Wanderlust: tentar é preciso

Em seriado sobre relacionamentos, Toni Collette interpreta Joy, uma terapeuta por volta dos 40 anos que decide testar novas possibilidades de relações sem abandonar o casamento.



Wanderlust é daqueles seriados que ficam escondidos no Netflix e a gente só acha depois de ter rodado a lista de séries umas três vezes. Mas valeu a pena ter caído nele sem querer, foi uma boa surpresa.


Ele foi lançado em 2018 em parceria com a BBC e seu grande trunfo é, para mim, ter Toni Collette no papel principal. A história acompanha um período da vida de Joy, uma terapeuta de 40 e poucos anos que decide propor ao marido um esquema de casamento aberto.


O casal mora em uma pequena cidade da Inglaterra com os três filhos já adultos e vive tranquilo, sem muitas emoções - exatamente o que aflige Joy. Ela sente um desejo que ultrapassa o que o casamento de mais de 20 anos, que não é infeliz, vale dizer, pode oferecê-la naquele momento.
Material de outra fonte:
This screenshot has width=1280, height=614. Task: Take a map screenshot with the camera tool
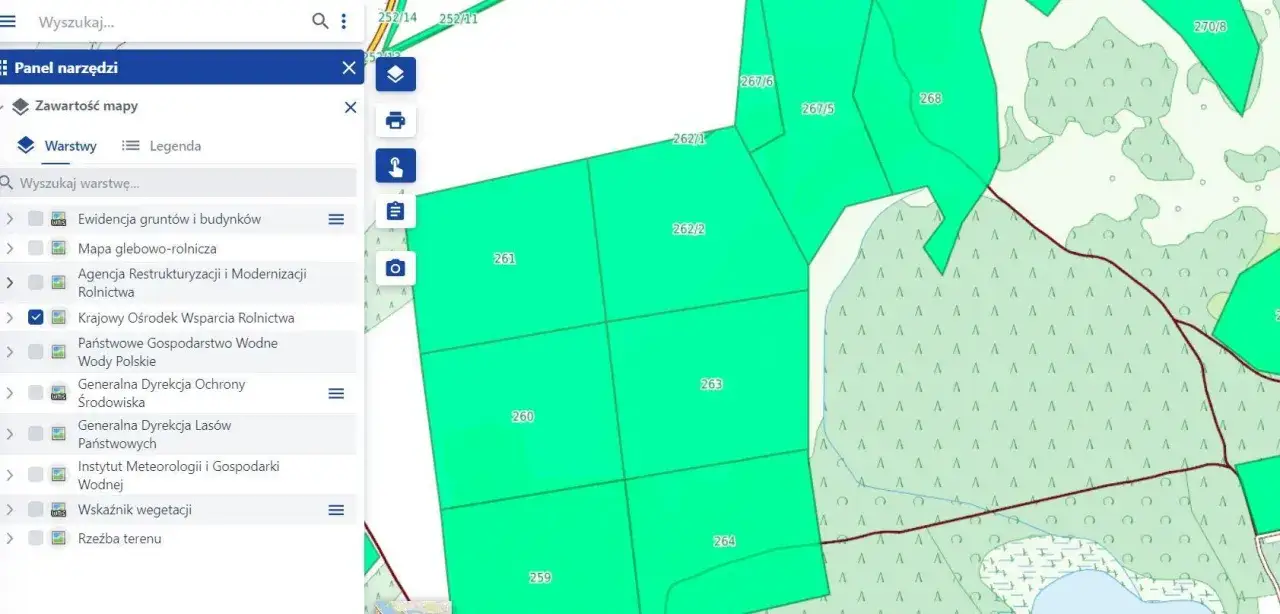(x=395, y=267)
Gostei da importância que a trama dá à complexidade dos relacionamentos e também à terapia. Em um episódio particularmente interessante, que se passa todo na sala da terapeuta de Joy, as duas discutem sobre os confusos sentimentos dela a respeito da nova situação com o marido, do relacionamento com seu pai na juventude, do destino de um de seus pacientes e do ex-namorado, Lawrence, que ainda ronda não só seus pensamentos.


O seriado não tem grandes ações e reviravoltas, mas traz discussões interessantes de forma respeitosa e muito bem feita, com excelentes atores. E o melhor é que vai direto ao ponto, sem enrolação: tem somente uma temporada, com seis episódios de uma hora cada.